On August 29, 2007, Patterson signed a contract with the Los Angeles Clippers. Patterson was waived by the Clippers on December 13, 2007. He later joined the Lebanese club Champville.

==Career statistics==

===NBA===

====Regular season====

| Year | Team | GP | GS | MPG | FG% | 3P% | FT% | RPG | APG | SPG | BPG | PPG |
|---|---|---|---|---|---|---|---|---|---|---|---|---|
| 1998–99 | LA Lakers | 24 | 2 | 6.0 | .412 | .167 | .710 | 1.3 | 0.1 | 0.2 | 0.1 | 2.7 |
| 1999–00 | Seattle | 81 | 74 | 25.9 | .536 | .444 | .692 | 5.4 | 1.6 | 1.2 | 0.5 | 11.6 |
| 2000–01 | Seattle | 76 | 22 | 27.1 | .494 | .056 | .681 | 5.0 | 2.1 | 1.4 | 0.6 | 13.0 |
| 2001–02 | Portland | 75 | 13 | 23.5 | .515 | .250 | .701 | 4.0 | 1.4 | 1.1 | 0.5 | 11.2 |
| 2002–03 | Portland | 78 | 17 | 21.2 | .492 | .150 | .627 | 3.4 | 1.3 | 0.9 | 0.4 | 8.3 |
| 2003–04 | Portland | 73 | 1 | 22.6 | .506 | .167 | .553 | 3.7 | 1.9 | 1.2 | 0.3 | 6.9 |
| 2004–05 | Portland | 70 | 36 | 28.0 | .531 | .080 | .599 | 3.9 | 2.0 | 1.5 | 0.3 | 11.6 |
| 2005–06 | Portland | 45 | 2 | 23.5 | .496 | .000 | .611 | 3.4 | 1.3 | 0.9 | 0.3 | 11.4 |
| 2005–06 | Denver | 26 | 20 | 28.3 | .543 | .167 | .580 | 3.5 | 2.6 | 1.3 | 0.3 | 13.2 |
| 2006–07 | Milwaukee | 81 | 53 | 31.0 | .548 | .158 | .641 | 5.4 | 2.9 | 1.4 | 0.3 | 14.7 |
| 2007–08 | LA Clippers | 20 | 5 | 16.4 | .453 | .000 | .558 | 3.2 | 0.9 | 1.1 | 0.4 | 5.1 |
| Career |  | 649 | 245 | 24.6 | .517 | .179 | .641 | 4.2 | 1.8 | 1.2 | 0.4 | 10.7 |

====Playoffs====

| Year | Team | GP | GS | MPG | FG% | 3P% | FT% | RPG | APG | SPG | BPG | PPG |
|---|---|---|---|---|---|---|---|---|---|---|---|---|
| 1998–99 | LA Lakers | 3 | 0 | 1.7 | .000 | .000 | .000 | 0.0 | 0.0 | 0.0 | 0.0 | 0.0 |
| 1999–00 | Seattle | 5 | 0 | 16.8 | .538 | .000 | .867 | 3.0 | 0.4 | 0.6 | 0.4 | 8.2 |
| 2001–02 | Portland | 3 | 0 | 21.7 | .333 | .000 | .750 | 2.3 | 0.3 | 1.0 | 0.3 | 5.3 |
| 2002–03 | Portland | 7 | 0 | 22.1 | .481 | .000 | .690 | 3.7 | 1.6 | 0.6 | 0.1 | 10.0 |
| 2005–06 | Denver | 4 | 1 | 14.5 | .529 | .000 | .400 | 1.5 | 0.8 | 0.3 | 0.0 | 5.0 |
| Career |  | 22 | 1 | 16.7 | .477 | .000 | .719 | 2.5 | 0.8 | 0.5 | 0.2 | 6.7 |

===College===

| Year | Team | GP | GS | MPG | FG% | 3P% | FT% | RPG | APG | SPG | BPG | PPG |
|---|---|---|---|---|---|---|---|---|---|---|---|---|
| 1996–97 | Cincinnati | 31 | 26 | 23.3 | .548 | .282 | .604 | 5.6 | 1.4 | 1.1 | 0.3 | 13.7 |
| 1997–98 | Cincinnati | 19 | 14 | 27.9 | .472 | .269 | .602 | 6.3 | 2.2 | 1.2 | 0.6 | 16.5 |
| Career |  | 50 | 40 | 25.1 | .515 | .274 | .603 | 5.9 | 1.7 | 1.1 | 0.4 | 14.8 |

==Legal issues==
Patterson was involved in a number of off-the-court issues during his basketball career.

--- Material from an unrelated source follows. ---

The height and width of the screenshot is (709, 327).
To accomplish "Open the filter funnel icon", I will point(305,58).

He would have to register himself as a sex offender to establish legal residency in many U.S. states, due to pleading guilty in 2001 to attempted rape of his child's nanny in September 2000. It was reported that he forced the nanny to perform a sex act on him. In February 2001, Patterson was convicted of misdemeanor assault for attacking a man who scratched his car outside a Cleveland, Ohio night club. Patterson was arrested in 2002 for felony domestic abuse charges on his wife. His wife later dropped the charges and they divorced.

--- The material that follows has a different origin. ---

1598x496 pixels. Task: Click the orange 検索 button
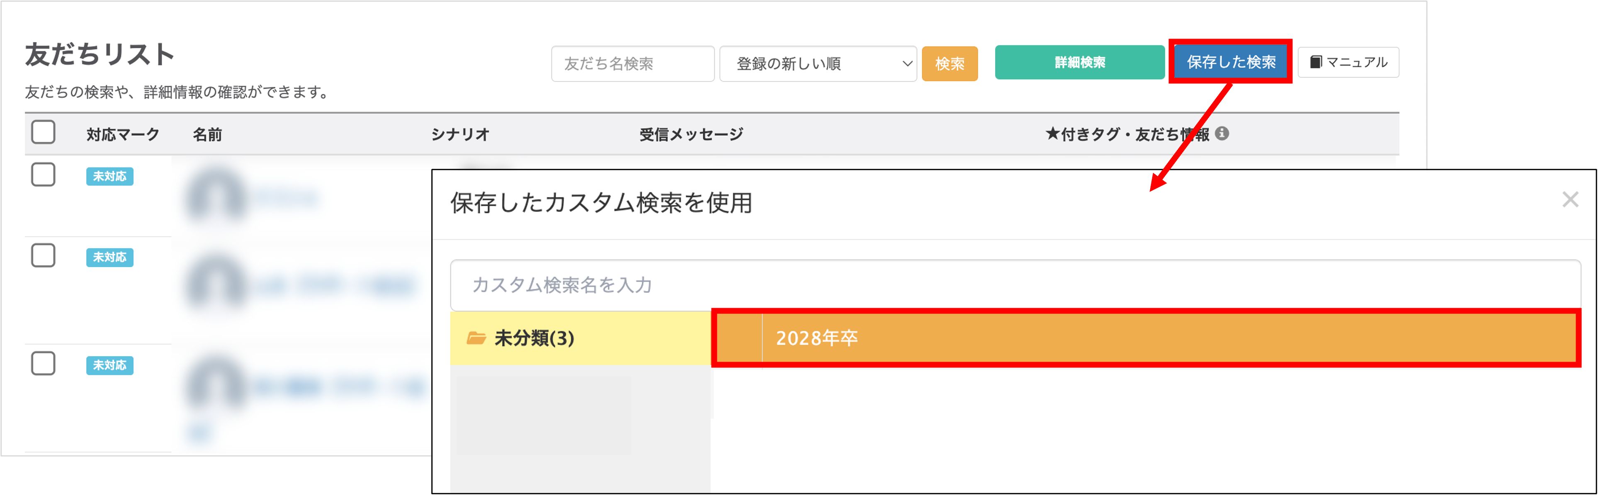(949, 63)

He was accused of failing to register as a sex offender on May 15, 2007, after moving into a new house in Cincinnati and a bench warrant was issued. His agent, former NFL player Tim McGee, said Patterson's failure to register was "an oversight" after Patterson was ordered to pay a $1,000 fine on June 8.

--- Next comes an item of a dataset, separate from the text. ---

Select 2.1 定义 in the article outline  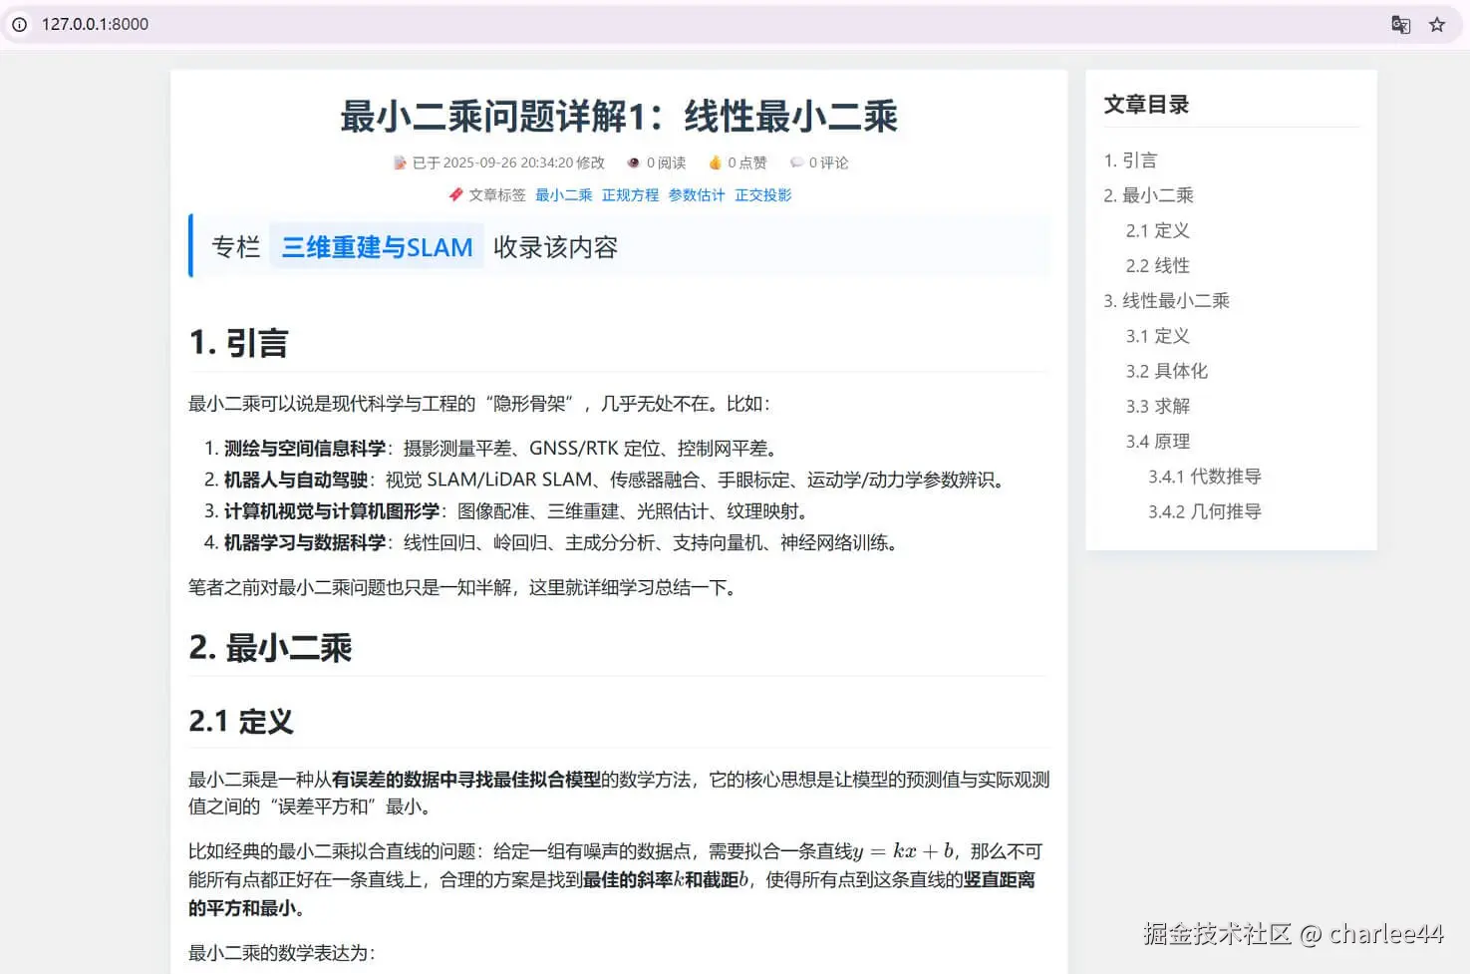click(x=1158, y=230)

In March 2010, Patterson was arrested in Hamilton County, Ohio on DUI charges after it was found that his blood alcohol level was .117. He was sentenced to a $500 fine and a three-day driving program, and was ordered not to consume alcohol for 18 months.

In 2019, Patterson pleaded guilty to charges of unpaid child support. While at one point he owed more than $100,000, he told The Cincinnati Enquirer that he is currently paying down this debt.